───── Data provided

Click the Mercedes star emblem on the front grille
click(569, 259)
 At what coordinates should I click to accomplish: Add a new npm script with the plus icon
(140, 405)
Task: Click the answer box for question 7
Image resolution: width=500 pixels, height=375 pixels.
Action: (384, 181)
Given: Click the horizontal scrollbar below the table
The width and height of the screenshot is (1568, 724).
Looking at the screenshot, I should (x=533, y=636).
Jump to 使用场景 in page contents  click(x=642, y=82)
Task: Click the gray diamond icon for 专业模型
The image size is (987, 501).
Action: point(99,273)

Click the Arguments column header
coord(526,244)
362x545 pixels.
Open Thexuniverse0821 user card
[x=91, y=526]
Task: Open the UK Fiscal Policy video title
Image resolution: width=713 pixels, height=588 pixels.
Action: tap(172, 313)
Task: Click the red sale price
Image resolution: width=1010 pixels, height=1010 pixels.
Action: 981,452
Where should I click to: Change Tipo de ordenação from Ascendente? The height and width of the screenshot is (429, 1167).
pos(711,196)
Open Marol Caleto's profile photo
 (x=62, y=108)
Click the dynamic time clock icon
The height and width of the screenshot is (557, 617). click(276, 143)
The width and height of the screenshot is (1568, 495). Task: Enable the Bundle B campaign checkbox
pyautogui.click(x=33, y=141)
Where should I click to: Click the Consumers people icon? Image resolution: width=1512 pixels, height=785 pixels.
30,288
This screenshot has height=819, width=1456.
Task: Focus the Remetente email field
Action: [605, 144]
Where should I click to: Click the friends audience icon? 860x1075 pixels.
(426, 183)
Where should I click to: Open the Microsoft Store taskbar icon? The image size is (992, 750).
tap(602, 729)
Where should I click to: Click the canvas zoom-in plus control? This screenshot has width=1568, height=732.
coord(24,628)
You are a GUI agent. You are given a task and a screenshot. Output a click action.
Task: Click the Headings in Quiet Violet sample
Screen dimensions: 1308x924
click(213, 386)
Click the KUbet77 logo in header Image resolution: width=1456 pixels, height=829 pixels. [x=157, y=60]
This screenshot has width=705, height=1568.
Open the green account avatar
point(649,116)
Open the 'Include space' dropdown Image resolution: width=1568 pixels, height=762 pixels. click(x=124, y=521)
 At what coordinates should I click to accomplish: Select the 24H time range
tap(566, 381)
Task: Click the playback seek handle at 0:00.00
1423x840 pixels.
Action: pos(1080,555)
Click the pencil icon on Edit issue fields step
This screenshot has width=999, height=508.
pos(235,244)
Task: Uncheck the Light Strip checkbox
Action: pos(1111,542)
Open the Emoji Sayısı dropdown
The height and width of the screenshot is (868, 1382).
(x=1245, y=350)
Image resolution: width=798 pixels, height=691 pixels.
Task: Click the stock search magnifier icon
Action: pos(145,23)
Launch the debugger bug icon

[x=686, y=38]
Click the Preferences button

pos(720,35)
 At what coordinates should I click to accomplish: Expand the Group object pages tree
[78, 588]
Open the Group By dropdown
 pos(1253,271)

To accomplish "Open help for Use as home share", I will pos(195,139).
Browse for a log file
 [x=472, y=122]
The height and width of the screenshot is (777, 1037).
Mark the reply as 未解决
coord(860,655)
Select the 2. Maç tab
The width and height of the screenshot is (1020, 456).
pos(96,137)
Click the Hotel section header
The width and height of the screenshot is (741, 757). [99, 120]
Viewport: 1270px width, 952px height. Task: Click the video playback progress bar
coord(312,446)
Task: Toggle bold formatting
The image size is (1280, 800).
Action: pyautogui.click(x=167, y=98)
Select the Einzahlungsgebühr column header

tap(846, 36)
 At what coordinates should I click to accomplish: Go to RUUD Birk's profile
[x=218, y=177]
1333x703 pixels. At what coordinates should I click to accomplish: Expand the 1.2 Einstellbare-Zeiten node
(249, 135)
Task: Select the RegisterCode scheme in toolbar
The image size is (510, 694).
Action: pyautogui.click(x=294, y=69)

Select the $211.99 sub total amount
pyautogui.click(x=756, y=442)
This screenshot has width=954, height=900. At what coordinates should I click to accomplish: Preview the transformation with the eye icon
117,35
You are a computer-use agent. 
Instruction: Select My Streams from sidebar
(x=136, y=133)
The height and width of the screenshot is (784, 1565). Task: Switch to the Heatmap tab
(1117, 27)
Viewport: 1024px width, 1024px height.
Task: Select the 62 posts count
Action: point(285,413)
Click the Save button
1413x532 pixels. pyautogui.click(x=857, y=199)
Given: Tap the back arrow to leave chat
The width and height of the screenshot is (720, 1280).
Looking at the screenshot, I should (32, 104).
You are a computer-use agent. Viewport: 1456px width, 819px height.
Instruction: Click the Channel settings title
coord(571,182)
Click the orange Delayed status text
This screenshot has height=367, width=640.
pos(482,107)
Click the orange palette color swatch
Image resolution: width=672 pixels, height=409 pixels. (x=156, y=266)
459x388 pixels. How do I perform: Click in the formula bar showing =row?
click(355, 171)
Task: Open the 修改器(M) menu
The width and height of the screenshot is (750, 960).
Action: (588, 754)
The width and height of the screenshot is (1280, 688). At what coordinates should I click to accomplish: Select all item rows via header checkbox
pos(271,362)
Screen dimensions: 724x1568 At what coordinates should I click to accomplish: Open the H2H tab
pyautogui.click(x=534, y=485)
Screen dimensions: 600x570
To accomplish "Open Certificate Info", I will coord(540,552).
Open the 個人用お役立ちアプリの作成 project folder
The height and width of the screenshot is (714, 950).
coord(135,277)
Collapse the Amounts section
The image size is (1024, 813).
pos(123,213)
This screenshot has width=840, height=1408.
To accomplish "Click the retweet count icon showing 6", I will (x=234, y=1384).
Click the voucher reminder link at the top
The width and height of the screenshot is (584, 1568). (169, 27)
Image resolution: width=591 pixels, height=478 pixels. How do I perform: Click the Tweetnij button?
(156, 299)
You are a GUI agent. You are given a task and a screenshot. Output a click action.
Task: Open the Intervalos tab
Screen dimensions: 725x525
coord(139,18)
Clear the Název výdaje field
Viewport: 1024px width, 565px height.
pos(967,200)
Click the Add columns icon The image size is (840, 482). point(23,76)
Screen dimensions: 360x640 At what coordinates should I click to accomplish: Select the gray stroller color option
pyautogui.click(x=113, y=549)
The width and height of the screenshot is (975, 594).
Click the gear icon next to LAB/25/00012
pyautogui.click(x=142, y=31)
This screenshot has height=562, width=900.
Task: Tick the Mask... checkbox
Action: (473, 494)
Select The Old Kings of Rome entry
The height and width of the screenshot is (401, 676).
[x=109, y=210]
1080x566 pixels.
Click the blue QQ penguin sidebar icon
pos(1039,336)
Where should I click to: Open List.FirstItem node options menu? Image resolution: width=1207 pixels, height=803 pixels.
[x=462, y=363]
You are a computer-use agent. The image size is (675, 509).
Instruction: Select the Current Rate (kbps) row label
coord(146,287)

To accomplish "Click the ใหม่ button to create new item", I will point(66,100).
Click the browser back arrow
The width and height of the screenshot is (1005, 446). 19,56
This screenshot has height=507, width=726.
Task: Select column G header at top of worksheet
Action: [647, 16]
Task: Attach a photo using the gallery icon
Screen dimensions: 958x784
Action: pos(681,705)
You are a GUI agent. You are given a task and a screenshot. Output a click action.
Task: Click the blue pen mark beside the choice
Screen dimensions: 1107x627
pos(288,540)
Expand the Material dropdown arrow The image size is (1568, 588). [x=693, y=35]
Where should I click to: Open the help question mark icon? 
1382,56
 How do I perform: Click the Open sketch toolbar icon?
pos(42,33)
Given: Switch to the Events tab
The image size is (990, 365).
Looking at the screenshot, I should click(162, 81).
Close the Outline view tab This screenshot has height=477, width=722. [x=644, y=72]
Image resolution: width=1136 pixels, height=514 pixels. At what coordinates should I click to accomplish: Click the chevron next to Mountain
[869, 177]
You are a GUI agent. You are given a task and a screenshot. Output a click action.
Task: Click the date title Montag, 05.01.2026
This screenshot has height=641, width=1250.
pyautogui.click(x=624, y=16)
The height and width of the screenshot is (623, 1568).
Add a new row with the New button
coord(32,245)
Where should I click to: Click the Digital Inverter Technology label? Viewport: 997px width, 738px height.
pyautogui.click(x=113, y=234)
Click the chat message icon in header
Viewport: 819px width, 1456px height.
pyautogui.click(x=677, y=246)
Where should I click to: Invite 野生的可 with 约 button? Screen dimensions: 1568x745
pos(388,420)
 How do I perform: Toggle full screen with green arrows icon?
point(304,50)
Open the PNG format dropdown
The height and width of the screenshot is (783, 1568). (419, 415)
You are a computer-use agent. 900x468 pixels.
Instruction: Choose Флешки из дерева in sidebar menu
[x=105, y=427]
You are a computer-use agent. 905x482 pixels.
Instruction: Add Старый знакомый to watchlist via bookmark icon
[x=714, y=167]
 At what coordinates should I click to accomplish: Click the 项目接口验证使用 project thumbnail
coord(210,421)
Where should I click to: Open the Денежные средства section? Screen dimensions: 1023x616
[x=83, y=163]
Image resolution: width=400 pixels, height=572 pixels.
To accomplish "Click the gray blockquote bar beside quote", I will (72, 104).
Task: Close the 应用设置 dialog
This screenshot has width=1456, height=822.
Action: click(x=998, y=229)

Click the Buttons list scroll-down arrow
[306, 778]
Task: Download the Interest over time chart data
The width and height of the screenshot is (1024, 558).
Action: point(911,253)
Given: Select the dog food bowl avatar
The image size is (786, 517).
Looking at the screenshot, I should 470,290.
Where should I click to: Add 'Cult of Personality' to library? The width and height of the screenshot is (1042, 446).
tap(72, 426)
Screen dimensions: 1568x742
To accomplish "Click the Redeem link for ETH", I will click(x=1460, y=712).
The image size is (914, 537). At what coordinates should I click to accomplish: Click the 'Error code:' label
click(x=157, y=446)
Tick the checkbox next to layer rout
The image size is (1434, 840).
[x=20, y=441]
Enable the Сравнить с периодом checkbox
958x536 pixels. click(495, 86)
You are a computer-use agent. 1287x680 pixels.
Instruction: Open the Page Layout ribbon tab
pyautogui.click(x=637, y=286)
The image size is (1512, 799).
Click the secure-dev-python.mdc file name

──────────

From the records above, copy every line that includes the word "beside".

Task: Click the blue pen mark beside the choice
To accomplish "Click the gray blockquote bar beside quote", I will (72, 104).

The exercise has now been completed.